第4章 噂の広まるパーティーにて
人の波は絶えることがなく、代わる代わる人がやってくる。
そんなにもファミリーの力が欲しいのだろうか。私自身に興味なんて無いだろうに。
そう思いながら口から出るのは上辺だけの言葉。相手もそうだろう。私を持ち上げ、取り入るための言葉。
ちらりとドアの所を見ると、交代の二人が来ていた。時計を見ると交代の時間だ。
私の視線に気づいたのか、取り巻いていたもの達もそちらを向き、ざわついた。
まあ、婚約者の噂が広がっていたから当たり前だろう。ここに全員揃ったのだから。
私は志麻とセンラに視線を向ける。二人は意味が分かったのか、私から離れうらたぬきと坂田が私の元にくる。
『ご紹介致しますわね、うらたぬきと坂田ですわ』
私がそう言うと、女達が更に強く擦り寄ってくる。
彼ら四人が婚約者と明言されていないのに加え、二人は雰囲気が志麻とセンラに、比べて柔らかいからだろう。

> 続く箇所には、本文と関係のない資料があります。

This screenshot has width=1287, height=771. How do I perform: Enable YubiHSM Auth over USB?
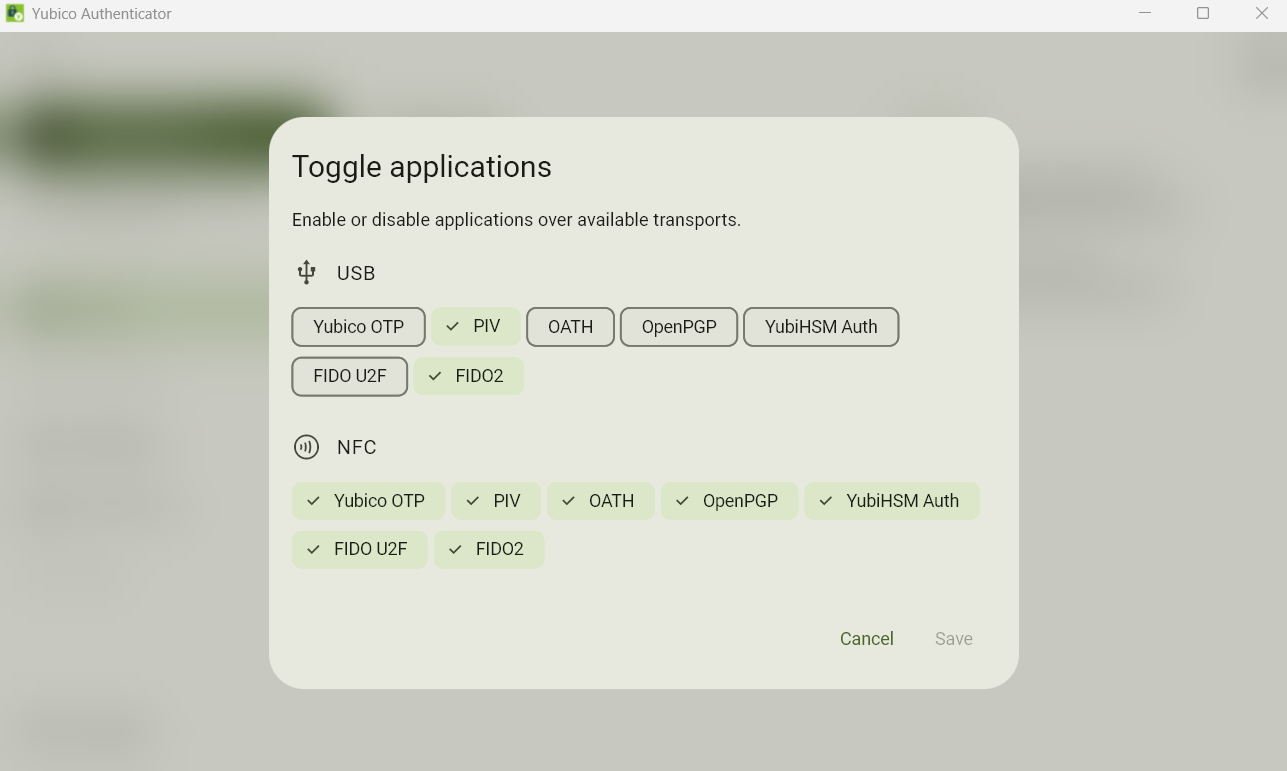coord(821,327)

あわよくば、自分がファミリーの側近の妻に、とも思っているのだろうか。
馬鹿にしないでほしい。
ファミリーは家族だ。
特に側近とボスの関係は特に濃い。
だからこそ、側近の結婚はボスの許可がいることになっている。誰が権力目当ての女に大事な家族を渡すのだ。
そんな事、許可するはずがない。
ファミリーはお父様が遺してくれた家族。
彼らを守るのが私の役目。それは変わることは無い。
たとえ形だけのボスであろうとも、私は私なりのやり方で家族を護る。
それが今の私にやれる事。
だから自分を偽ってもやり遂げる。